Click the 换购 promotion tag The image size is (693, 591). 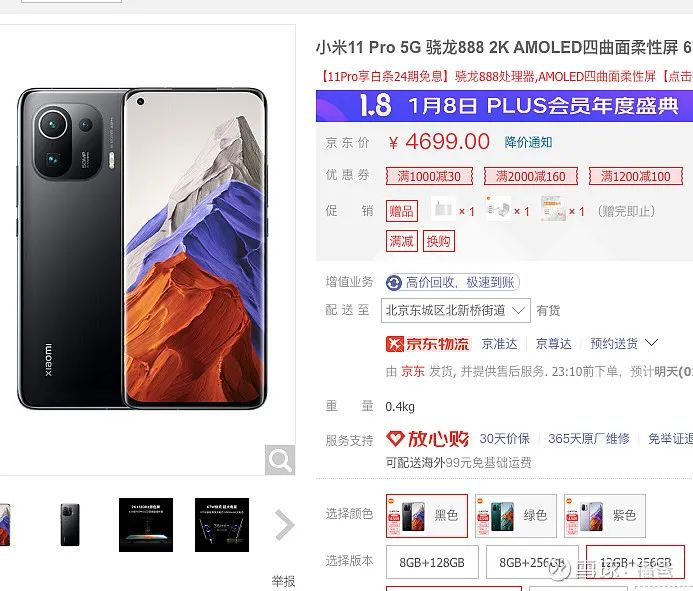[x=438, y=241]
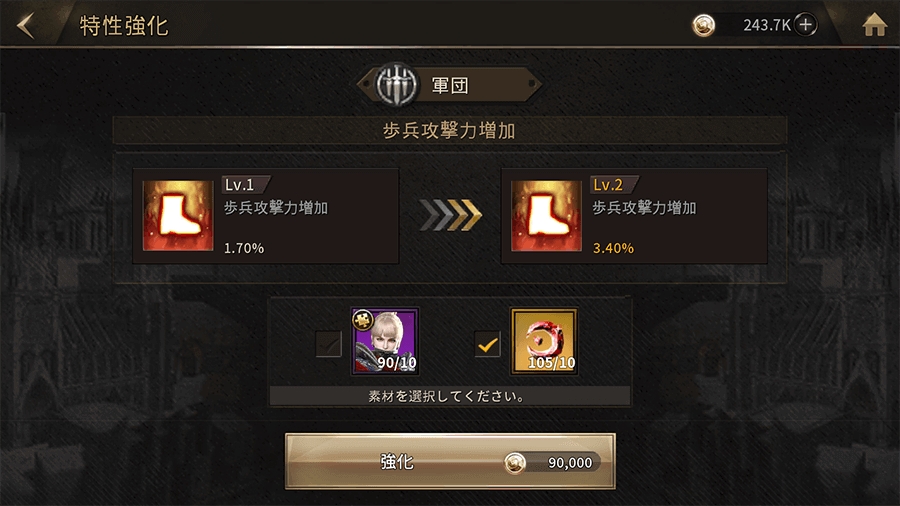Select the hero portrait material 90/10
This screenshot has width=900, height=506.
pyautogui.click(x=385, y=341)
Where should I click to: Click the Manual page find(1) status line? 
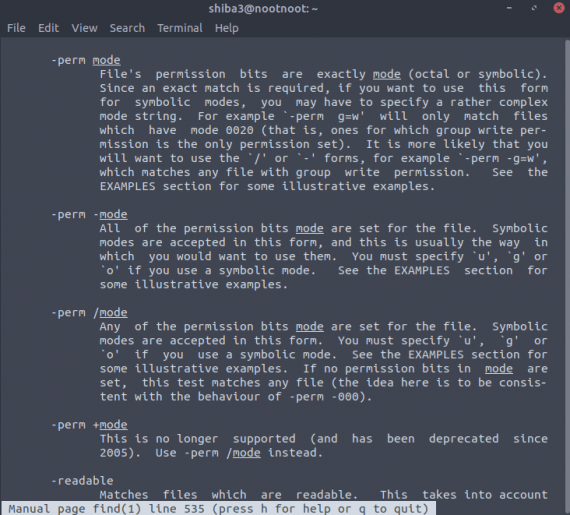coord(218,508)
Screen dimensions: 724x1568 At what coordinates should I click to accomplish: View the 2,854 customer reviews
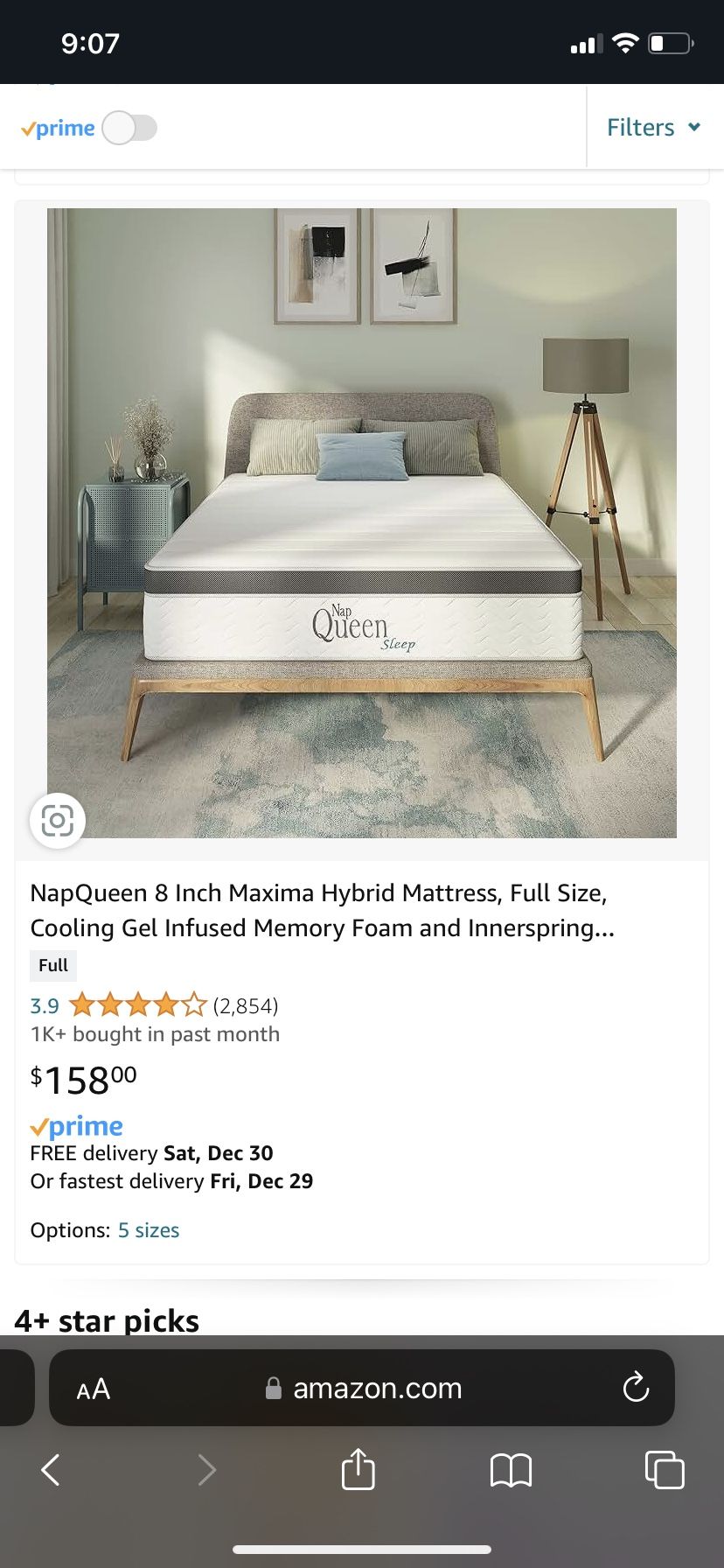click(246, 1005)
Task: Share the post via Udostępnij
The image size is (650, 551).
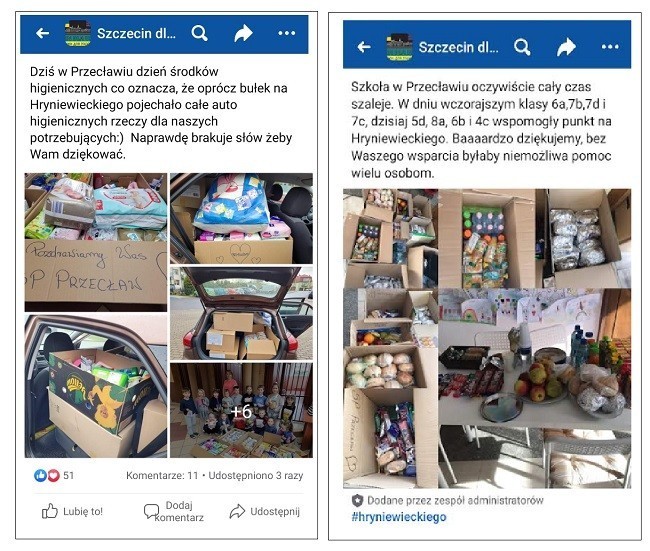Action: (x=264, y=511)
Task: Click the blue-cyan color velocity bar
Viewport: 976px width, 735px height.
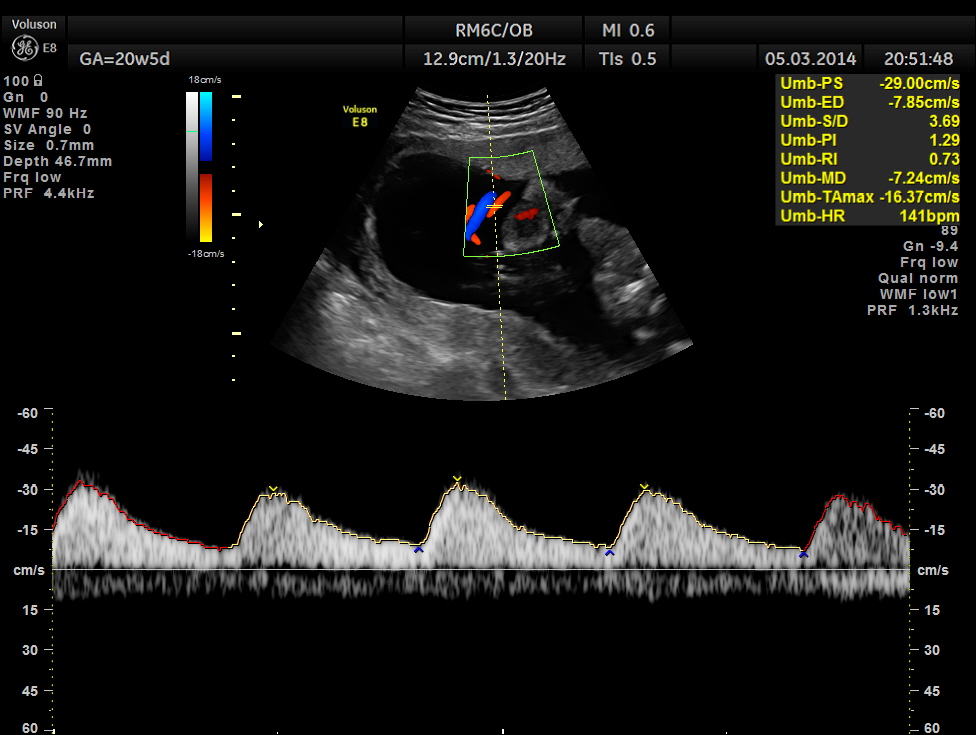Action: click(205, 126)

### Aim of the task
Please write out the lines above exactly, from the one that contains "Screen dimensions: 724x1568" through the final line, and include none of the pictures.

### Your response
Screen dimensions: 724x1568 At what coordinates should I click to accomplish: View the 2,854 customer reviews
click(246, 1005)
Task: Share the post via Udostępnij
The image size is (650, 551).
Action: (x=264, y=511)
Task: Click the blue-cyan color velocity bar
Viewport: 976px width, 735px height.
Action: click(205, 126)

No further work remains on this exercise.